EXERCISE DIRECTIONS
Using the word "inside" as the filter, copy each matching line from the records.

EXCERPTED DATA
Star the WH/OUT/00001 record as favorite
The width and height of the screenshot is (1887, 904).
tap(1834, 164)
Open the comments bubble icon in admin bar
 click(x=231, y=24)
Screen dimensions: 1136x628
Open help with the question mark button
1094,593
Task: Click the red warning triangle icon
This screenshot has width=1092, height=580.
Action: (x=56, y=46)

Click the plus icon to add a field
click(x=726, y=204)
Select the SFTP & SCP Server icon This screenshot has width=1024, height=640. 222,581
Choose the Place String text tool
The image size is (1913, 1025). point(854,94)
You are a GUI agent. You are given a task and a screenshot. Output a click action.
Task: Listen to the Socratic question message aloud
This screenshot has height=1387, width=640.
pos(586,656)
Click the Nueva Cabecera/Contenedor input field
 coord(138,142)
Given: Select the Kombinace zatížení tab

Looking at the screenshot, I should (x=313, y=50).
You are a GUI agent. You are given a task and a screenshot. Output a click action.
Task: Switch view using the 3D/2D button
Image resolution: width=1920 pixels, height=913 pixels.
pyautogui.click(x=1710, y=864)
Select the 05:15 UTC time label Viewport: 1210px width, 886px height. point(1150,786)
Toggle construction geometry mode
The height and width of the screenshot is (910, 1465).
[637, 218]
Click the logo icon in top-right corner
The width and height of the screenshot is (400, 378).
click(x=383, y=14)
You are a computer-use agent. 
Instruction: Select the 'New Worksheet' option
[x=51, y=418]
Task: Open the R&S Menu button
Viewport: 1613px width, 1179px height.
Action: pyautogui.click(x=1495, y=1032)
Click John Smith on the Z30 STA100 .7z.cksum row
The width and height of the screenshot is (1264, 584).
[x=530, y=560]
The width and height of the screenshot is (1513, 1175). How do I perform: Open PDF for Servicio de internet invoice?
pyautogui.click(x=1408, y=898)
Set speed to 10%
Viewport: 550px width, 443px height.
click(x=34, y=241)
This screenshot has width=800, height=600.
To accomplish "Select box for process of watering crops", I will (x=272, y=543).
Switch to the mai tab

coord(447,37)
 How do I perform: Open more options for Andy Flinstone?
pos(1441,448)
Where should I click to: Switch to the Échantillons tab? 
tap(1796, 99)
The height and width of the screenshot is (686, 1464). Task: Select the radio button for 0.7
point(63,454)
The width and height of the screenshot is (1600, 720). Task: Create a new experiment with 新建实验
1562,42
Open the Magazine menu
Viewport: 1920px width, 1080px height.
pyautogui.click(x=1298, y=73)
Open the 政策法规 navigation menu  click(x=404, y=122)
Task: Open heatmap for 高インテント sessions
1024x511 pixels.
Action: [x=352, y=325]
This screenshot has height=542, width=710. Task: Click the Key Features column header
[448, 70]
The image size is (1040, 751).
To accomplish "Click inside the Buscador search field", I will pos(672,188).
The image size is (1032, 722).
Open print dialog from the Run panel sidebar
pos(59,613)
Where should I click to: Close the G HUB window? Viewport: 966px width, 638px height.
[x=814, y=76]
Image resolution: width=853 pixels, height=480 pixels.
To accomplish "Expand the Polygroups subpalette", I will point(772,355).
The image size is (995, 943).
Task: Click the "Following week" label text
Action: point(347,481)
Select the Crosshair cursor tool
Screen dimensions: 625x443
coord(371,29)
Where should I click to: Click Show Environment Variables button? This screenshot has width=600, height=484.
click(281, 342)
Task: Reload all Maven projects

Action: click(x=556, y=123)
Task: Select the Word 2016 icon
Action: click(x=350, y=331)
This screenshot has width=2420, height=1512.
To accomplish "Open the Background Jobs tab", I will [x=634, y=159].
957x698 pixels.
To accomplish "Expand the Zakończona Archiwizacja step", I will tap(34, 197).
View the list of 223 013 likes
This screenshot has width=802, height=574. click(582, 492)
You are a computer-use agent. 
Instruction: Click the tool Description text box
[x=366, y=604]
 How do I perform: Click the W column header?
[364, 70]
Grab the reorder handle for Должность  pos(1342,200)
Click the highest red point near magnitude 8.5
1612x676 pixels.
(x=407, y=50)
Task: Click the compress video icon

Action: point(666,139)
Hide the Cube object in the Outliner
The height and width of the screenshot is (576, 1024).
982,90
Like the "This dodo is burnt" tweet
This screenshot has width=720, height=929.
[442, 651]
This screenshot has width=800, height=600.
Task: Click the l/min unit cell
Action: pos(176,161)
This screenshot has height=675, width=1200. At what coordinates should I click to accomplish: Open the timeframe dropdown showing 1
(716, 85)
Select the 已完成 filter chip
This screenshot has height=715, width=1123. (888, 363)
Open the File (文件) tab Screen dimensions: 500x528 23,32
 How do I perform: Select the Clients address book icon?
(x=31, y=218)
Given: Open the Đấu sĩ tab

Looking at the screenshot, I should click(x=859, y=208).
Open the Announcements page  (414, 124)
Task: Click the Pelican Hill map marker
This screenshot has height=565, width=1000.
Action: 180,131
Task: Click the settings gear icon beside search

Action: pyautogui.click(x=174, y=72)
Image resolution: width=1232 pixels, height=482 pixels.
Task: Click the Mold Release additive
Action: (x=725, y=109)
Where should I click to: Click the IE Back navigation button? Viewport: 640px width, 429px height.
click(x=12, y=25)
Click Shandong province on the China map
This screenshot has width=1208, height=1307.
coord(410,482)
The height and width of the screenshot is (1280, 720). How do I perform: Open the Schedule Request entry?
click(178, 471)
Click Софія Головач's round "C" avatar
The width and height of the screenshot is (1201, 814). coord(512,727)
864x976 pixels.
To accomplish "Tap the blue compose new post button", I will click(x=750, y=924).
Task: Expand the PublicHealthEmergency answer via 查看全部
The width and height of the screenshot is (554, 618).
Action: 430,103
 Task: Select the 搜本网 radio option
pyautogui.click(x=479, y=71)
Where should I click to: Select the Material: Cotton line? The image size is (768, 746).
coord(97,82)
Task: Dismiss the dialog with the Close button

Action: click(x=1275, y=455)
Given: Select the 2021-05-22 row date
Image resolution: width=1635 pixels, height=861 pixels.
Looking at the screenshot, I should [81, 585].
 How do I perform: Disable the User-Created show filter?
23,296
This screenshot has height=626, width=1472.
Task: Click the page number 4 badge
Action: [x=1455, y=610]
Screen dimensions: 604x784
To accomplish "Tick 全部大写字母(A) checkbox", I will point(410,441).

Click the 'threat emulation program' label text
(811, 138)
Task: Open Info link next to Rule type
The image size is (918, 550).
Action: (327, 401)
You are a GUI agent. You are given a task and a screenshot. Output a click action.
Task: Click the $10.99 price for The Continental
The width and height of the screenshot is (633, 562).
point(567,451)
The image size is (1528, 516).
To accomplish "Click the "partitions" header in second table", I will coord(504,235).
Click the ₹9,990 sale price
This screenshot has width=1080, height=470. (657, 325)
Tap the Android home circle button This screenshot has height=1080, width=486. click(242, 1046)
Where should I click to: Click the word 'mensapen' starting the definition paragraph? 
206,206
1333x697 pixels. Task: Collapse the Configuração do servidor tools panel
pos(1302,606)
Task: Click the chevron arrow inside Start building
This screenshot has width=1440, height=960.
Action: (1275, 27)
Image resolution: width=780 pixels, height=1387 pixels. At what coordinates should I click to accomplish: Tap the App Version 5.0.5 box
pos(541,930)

RESULT
To accomplish "Click inside the Buscador search field", I will pos(672,188).
Task: Click the chevron arrow inside Start building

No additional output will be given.